* **Document extract**
[Start of section]

God wants to strengthen you with his joy (Nehemiah 8:10) and teach you to live blessings of sharing his love with others (Acts 20:35).  His great promise to you is: “’For I know the plans I have for you,’ declares the LORD, ‘plans to prosper you and not to harm you, plans to give you hope and a future.  Then you will call upon me and come and pray to me, and I will listen to you.  You will seek me and find me when you seek me with all your heart’” (Jeremiah 29:11-13, NIV).

There is so much more hope for you in the Bible. You just need to learn to read it as “God’s Love Letter to You.”

Dare to Hope!

Would you dare to hope that God does have good plans for you? That Jesus Christ loves you completely? Would you seek the Lord and put your trust and confidence in him?

People like Shirl, Jack, Maria, Suzanne, and Kedron are waiting to answer distress calls. Each is a survivor of suicide. More than that, each is an Ambassador for Christ. For years they have served as New Hope Counselors answering the hotline at 714-NEW-HOPE and responding in the private chat room at NewHopeNow.org.  They care.  They encourage.  They problem-solve.  And most of all, they pray to the Lord on your behalf.

There are many suicide hotlines with caring volunteers. For instance, 24 hours a day you can call 1-800-SUICIDE to receive help from a a caring person.

Why do people volunteer to listen to and care for people in despair?  Because they know what it’s like to hurt and they’ve experienced the hope that comes with experiencing God’s love. All the New Hope volunteers and many volunteers on other hotlines have trusted in Jesus Christ as their Lord, Savior, and Friend and so they’re able to pray for you to learn to rely upon his caring presence and capable help.  Jesus is alive and caring for you through them.

[End of section]

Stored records

[Start of section]

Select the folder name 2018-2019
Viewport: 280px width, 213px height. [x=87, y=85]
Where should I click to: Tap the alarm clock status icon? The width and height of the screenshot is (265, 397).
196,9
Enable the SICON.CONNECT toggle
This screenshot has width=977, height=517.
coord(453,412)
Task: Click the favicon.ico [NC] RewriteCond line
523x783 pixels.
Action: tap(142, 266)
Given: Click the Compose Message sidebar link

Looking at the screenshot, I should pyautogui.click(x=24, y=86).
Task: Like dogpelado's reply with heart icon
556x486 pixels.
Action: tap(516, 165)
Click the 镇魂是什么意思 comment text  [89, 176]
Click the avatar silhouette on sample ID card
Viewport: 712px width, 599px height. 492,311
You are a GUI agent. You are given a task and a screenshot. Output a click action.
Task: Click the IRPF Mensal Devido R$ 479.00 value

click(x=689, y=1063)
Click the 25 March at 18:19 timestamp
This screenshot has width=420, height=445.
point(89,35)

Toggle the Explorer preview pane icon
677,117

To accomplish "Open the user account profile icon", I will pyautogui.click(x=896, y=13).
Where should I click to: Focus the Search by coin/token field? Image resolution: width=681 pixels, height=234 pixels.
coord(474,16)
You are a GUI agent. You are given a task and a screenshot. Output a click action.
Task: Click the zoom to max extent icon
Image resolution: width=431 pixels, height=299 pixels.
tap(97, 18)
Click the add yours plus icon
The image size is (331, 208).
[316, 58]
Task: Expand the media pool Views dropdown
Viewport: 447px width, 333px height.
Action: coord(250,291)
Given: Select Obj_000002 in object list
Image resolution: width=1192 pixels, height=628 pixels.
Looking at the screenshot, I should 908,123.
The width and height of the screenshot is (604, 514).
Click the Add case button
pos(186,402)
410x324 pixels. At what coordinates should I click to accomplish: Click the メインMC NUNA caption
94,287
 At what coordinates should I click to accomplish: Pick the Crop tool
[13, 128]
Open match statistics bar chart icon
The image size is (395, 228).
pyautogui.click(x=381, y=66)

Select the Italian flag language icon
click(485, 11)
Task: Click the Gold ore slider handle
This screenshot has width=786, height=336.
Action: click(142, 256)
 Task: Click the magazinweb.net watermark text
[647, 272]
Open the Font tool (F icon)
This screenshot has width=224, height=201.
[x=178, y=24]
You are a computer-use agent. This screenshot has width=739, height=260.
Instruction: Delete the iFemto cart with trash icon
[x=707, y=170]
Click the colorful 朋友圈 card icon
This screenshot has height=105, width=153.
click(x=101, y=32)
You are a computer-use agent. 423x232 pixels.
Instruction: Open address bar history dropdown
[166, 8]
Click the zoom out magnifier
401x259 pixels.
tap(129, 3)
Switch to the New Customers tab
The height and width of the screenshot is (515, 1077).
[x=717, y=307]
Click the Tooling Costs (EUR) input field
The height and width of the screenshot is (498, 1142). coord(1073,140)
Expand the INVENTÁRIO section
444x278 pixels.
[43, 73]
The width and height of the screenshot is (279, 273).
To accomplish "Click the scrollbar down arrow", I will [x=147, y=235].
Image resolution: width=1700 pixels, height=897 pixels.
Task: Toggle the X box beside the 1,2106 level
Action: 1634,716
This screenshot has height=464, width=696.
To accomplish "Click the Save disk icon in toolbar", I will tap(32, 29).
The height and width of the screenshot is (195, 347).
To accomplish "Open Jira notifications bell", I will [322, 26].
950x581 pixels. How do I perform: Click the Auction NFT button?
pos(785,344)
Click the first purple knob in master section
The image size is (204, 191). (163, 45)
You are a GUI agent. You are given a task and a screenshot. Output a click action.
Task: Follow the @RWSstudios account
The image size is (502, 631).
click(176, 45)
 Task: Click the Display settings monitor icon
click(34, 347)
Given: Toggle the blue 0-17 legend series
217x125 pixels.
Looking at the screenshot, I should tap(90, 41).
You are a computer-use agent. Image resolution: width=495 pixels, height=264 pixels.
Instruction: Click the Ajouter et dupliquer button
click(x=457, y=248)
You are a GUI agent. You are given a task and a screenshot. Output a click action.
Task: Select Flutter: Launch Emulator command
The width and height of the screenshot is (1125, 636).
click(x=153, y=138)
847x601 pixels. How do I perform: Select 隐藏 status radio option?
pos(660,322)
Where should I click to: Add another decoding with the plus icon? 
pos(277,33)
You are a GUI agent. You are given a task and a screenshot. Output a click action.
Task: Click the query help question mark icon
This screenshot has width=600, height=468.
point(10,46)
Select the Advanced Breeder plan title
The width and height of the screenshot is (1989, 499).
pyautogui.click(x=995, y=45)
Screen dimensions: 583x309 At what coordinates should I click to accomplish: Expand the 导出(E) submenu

[End of section]

* **Task statement**
Summarize the passage on hope and suicide hotlines in three sentences.

* **Result of this exercise**
The passage says God has plans to prosper people and give them hope and a future, and that the Bible holds more hope when read as "God's Love Letter to You." It describes New Hope Counselors, survivors of suicide who answer the hotline at 714-NEW-HOPE and respond in a private chat room at NewHopeNow.org, and notes that help is also available 24 hours a day at 1-800-SUICIDE. It explains that such volunteers help because they know what it is like to hurt and have experienced the hope that comes with God's love.